[Jurisprudence CIR] Les développeurs sont-ils des techniciens de recherche éligibles au CIR ?

Cet article a été co-écrit par Odelia Olender et Mathilde Houzelle.

La société Kaliop Group demande la restitution de son Crédit d’Impôt Recherche (CIR) pour 2018, contesté pour quatre salariés agissants en tant que techniciens de recherche. Plus précisément, ces salariés exercent des fonctions de développeurs.

Pour rappel, aux termes de l’article 244 quater B du code général des impôts (CGI), sont éligibles au CIR les dépenses de personnel liées aux techniciens de recherche directement et exclusivement affectés aux opérations de R&D valorisées.

L’article 49 septies G de l’annexe III au même code précise que les techniciens « sont les personnels travaillant en étroite collaboration avec les chercheurs, pour assurer le soutien technique indispensable aux travaux de recherche et de développement expérimental […] ».

Par conséquent, peuvent être qualifiés de techniciens de recherche les salariés qui travaillent sous la supervision de chercheurs et sur des opérations nécessaires aux travaux de recherche ou de développement expérimental éligibles au CIR.

La Cour examine l’éligibilité des salariés en question au cas par cas :

  • Mme B

Mme B est titulaire d’un master 2 en Marketing des technologies de l’information et de la communication.

Elle exerce le poste de cheffe de projet placée sous l’autorité du directeur de projet. La Cour juge, sur la base de la fiche de poste et du contrat de travail que ses fonctions de cheffe de projet ne sont pas directement liées aux opérations de R&D mais se concentrent sur la coordination de projet et les relations clients. Le descriptif du travail réalisé par cette personne fait état de gestion de projets.

Elle n’est donc pas éligible, selon les juges, au CIR en tant que technicienne de recherche.

  • M.G, M.D et M.E

Ces trois salariés exercent des fonctions de développeursplacés sous l’autorité du responsable de production.

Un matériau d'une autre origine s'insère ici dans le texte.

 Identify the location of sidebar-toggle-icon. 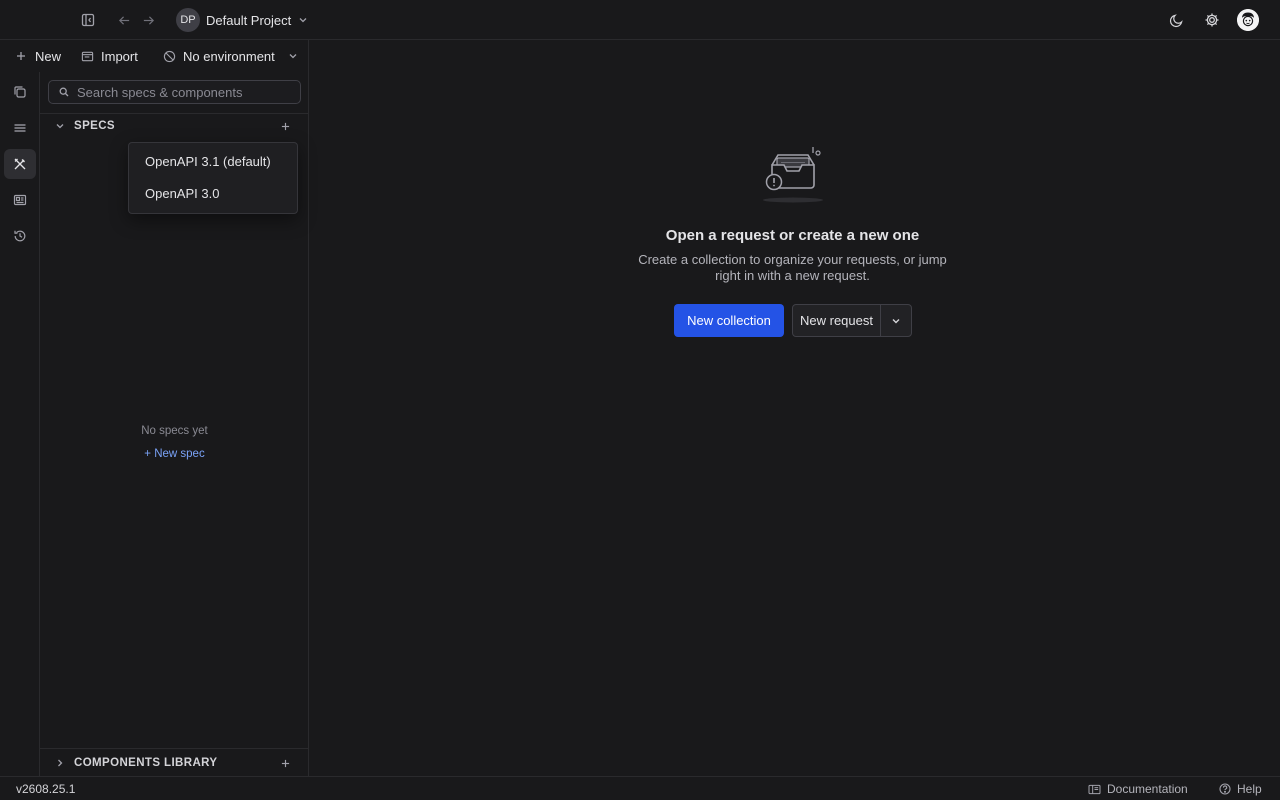
(88, 20).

La Cour reconnaît qu’à ce titre, leurs fonctions peuvent inclure des tâches de soutien technique pour la R&D, telles que le codage et la programmation, en assistance aux chercheurs.

Toutefois, ils peuvent également se voir confier des missions en dehors de toute phase de R&D expérimentale, telles que l’adaptation auprès des clients de l’entreprise de solutions techniques existantes.

Or la Cour juge que les fiches de poste et contrats de travail produits par la société sont rédigés en des termes trop généraux pour établir que des missions de participation à des travaux de R&D sous la supervision des chercheurs leur seraient effectivement confiées.

Ces derniers révèlent au contraire des missions que la Cour considère comme non éligibles :

–    Encadrement d’une équipe de développeurs ;

–    Développement technique d’un projet ;

–    Adaptation de solutions techniques existantes.

En résumé, la Cour rejette la demande de restitution du CIR pour ces salariés, car leur participation à des travaux de R&D expérimental n’a pas été démontrée de manière satisfaisante au regard de la diversité des missions possibles d’un développeur.

Enfin, il est intéressant de noter que les trois développeurs sont placés sous l’autorité du responsable de production. Cela soulève la question de savoir si leur travail est principalement lié à la production plutôt qu’à la recherche, ce qui pourrait également avoir influencé la décision de la Cour quant à leur éligibilité au CIR.

Cette affaire met en avant le caractère délicat de la valorisation des développeurs au titre du CIR.

La jurisprudence n’est en effet pas constante à ce sujet. La CAA de Paris a, par exemple, rendu un jugement récent dans lequel elle considère qu’un « développeur recherche » peut être assimilé à un ingénieur (CAA de PARIS, 06 mars 2024, Scality, 22PA03217). Au contraire, ici, la CAA de Toulouse rejette la qualification des développeurs en tant que techniciens de recherche.

Cette instabilité est liée à la diversité des missions qui peuvent être confiées à des développeurs.

Une grande importance doit être accordée aux documents justificatifs de leur participation réelle aux travaux de R&D éligibles.

La rédaction des fiches de postes est donc essentielle. L’utilisation de termes généraux tels que « technique » peut ne pas être suffisante pour établir leur participation à des opérations de R&D expérimentale, surtout lorsqu’ils sont associés à d’autres termes comme « adaptation ».

Cela met en évidence la nécessité pour les entreprises de fournir des descriptions détaillées des responsabilités et des tâches des salariés impliqués dans des activités de recherche et développement.

Les juges exigent des preuves tangibles de leur participation directe et exclusive à des opérations de R&D valorisées pour le CIR. Même une légère ambiguïté dans les documents fournis par l’entreprise peut entraîner des doutes quant à l’éligibilité des salariés.